More than you might expect.
The studio offers students and faculty $1.8 million dollars of revolutionary technology, a friendly staff and spacious work areas found in no other location on campus.
Computers in the Learning Studio come equipped with a host of design and editing programs such as Photoshop, Flash, Illustrator and Final Cut Express. Students and faculty who don’t own all the necessary tools can still complete multimedia projects by using the Learning Studio during library hours.
The studio also provides convenient and spacious work areas. Students can reserve small group meeting rooms and studios to record podcasts, practice speeches and interviews and use other audio and video equipment. Students can use these areas to map out group projects and display laptop or mobile phone content onto bigger screens.
But the Brown Library’s third floor center does not stop at providing top-of-the-line equipment and group workspaces. Dr. Kyle Dickson, director of the studio, said they will also offer tutorial classes, focus groups and media specialists to answer all users’ technology questions. These experts will transform ideas into realities and eliminate the over-used excuse, “I don’t know how to do that.”

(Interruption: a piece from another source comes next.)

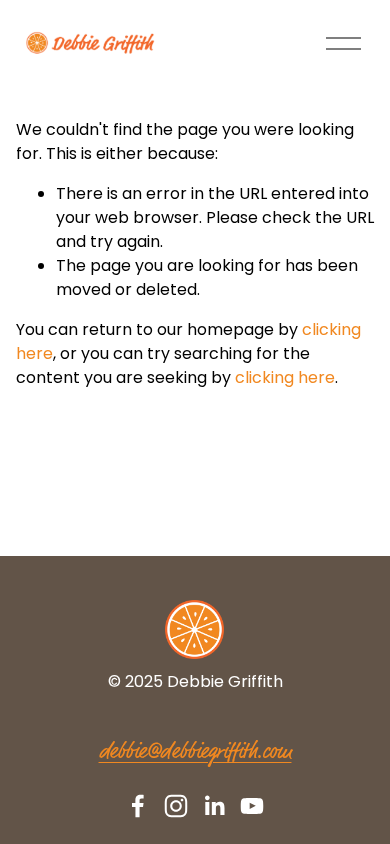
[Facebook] (138, 806)
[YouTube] (252, 806)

And when students and faculty need to work off campus, they can check out audio and video equipment to create personal, course and campus projects without shelling out hundreds of dollars on equipment.

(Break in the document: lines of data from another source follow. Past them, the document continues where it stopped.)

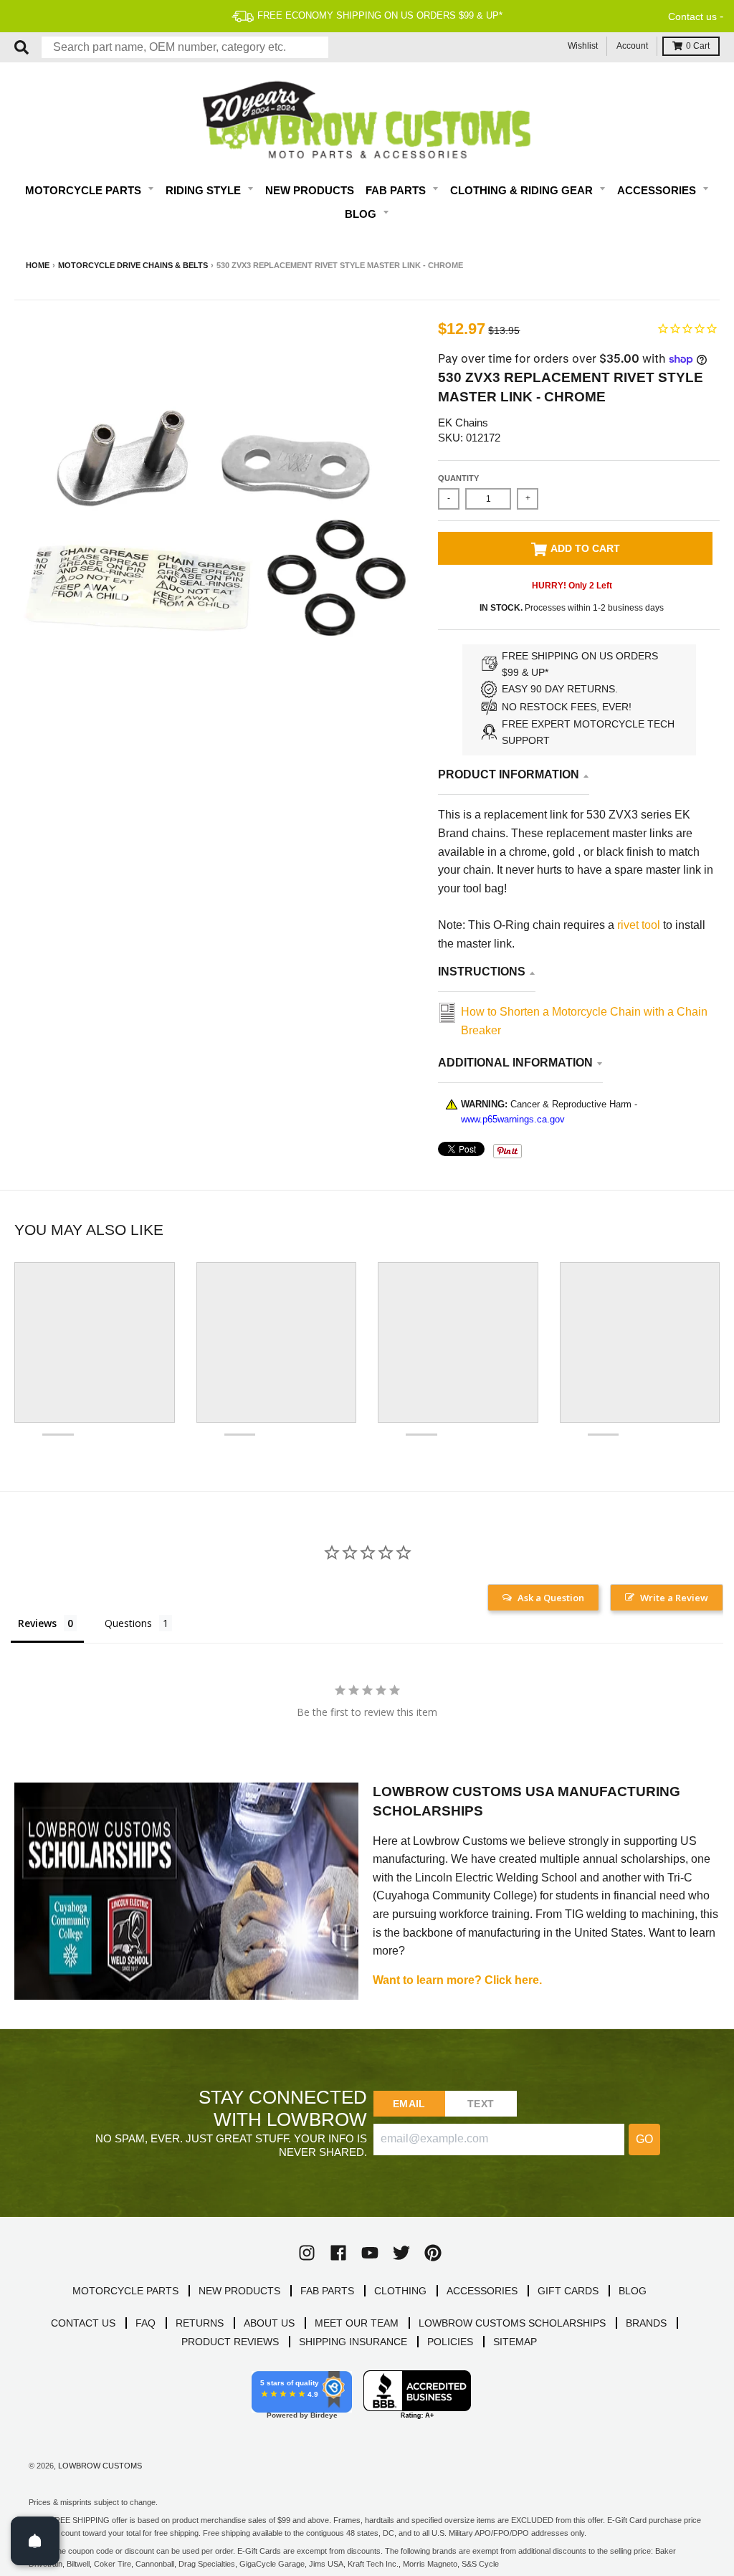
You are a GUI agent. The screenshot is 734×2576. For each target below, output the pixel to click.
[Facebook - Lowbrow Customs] (338, 2252)
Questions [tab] (128, 1623)
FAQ (145, 2323)
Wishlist (583, 46)
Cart (698, 46)
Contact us (692, 16)
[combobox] (185, 47)
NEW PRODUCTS (239, 2290)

Students have already used the studio to edit FilmFest submissions and personal videos. They’ve filled dry erase boards with words, phrases and pictures in collaboration rooms. They’ve used the large iMac screens to design graphics and posters. The Learning Studio has checked out cameras, batteries and recorders to students working on media projects for classes.
Although some students and faculty may perceive the Learning Studio as just a new room on campus with colorful walls and a multitude of Apple products, in reality, the center fosters creative learning across disciplines.
Students and faculty should take AT&T’s advice to “Rethink Possible,” taking advantage of the available equipment, open workspaces and media specialists to generate a multitude of well-crafted projects.